=== What you should do ===
Reproduce, word for word, the lines running from the start of the records through the line that contains "I will pos(45,268).", both ends included.

=== Dataset extract ===
■ ■ ■ ■

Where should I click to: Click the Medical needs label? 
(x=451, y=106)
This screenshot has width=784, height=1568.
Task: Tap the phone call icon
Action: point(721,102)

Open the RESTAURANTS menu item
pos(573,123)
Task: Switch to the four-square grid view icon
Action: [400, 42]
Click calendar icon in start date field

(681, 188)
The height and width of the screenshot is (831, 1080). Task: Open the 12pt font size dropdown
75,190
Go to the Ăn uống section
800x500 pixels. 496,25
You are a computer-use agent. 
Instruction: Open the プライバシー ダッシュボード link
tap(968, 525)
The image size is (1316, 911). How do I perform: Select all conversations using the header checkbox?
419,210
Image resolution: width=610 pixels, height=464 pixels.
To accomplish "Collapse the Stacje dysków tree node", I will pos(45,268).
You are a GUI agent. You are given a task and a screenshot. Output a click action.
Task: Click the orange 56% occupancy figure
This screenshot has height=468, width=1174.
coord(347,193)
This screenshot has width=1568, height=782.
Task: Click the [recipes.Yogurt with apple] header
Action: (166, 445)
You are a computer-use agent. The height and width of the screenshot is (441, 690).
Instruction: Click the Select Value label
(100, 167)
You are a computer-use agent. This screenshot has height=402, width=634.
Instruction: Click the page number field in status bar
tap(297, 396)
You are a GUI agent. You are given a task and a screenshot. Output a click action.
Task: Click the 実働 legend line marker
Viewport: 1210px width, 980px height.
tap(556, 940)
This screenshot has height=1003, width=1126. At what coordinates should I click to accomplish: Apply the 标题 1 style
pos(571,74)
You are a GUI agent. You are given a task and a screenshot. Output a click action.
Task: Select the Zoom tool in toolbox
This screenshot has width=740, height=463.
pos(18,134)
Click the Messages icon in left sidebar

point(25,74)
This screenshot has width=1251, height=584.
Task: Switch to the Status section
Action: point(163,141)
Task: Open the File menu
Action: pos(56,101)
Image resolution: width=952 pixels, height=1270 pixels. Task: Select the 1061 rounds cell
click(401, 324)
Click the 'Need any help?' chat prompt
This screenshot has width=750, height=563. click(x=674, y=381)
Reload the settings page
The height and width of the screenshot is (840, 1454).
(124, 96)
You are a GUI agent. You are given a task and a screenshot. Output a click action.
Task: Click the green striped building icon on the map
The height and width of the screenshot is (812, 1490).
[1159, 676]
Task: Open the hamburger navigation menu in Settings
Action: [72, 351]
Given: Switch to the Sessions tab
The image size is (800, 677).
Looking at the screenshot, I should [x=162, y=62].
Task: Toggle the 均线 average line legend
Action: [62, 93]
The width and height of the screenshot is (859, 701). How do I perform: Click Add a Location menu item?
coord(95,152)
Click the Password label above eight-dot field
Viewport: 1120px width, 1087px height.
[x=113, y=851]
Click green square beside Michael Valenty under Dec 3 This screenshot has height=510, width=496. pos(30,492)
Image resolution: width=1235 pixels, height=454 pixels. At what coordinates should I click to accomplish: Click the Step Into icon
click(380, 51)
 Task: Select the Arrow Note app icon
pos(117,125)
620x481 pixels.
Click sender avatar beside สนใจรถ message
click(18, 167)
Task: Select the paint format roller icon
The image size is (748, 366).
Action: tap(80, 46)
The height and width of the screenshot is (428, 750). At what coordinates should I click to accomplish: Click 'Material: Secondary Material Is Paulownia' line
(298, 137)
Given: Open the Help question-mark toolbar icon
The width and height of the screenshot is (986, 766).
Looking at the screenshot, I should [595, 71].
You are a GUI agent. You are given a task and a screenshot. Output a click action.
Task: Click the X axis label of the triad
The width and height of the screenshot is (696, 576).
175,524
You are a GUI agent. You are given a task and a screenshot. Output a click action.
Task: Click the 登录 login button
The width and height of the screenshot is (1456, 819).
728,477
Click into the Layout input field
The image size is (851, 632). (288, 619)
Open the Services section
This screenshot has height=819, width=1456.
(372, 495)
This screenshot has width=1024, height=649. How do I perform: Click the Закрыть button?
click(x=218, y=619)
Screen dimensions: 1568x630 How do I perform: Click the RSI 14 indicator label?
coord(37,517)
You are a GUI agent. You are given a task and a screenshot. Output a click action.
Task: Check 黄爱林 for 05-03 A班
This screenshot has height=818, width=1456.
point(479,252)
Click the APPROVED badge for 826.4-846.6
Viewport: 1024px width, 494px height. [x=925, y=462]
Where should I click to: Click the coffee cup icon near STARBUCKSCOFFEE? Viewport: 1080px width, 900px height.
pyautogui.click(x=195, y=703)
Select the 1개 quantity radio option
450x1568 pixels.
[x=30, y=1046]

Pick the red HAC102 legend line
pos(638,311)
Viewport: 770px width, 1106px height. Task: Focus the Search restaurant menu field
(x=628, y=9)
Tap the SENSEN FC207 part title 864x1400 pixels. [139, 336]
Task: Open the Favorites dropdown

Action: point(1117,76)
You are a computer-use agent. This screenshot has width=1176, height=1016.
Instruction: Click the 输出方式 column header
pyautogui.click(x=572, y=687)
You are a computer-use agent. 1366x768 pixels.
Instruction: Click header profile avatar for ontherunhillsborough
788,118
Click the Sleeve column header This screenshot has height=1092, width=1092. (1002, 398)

■ ■ ■ ■

=== Completed exercise ===
Where should I click to: Click the Medical needs label? 
(x=451, y=106)
This screenshot has width=784, height=1568.
Task: Tap the phone call icon
Action: point(721,102)

Open the RESTAURANTS menu item
pos(573,123)
Task: Switch to the four-square grid view icon
Action: [400, 42]
Click calendar icon in start date field

(681, 188)
The height and width of the screenshot is (831, 1080). Task: Open the 12pt font size dropdown
75,190
Go to the Ăn uống section
800x500 pixels. 496,25
You are a computer-use agent. 
Instruction: Open the プライバシー ダッシュボード link
tap(968, 525)
The image size is (1316, 911). How do I perform: Select all conversations using the header checkbox?
419,210
Image resolution: width=610 pixels, height=464 pixels.
To accomplish "Collapse the Stacje dysków tree node", I will pos(45,268).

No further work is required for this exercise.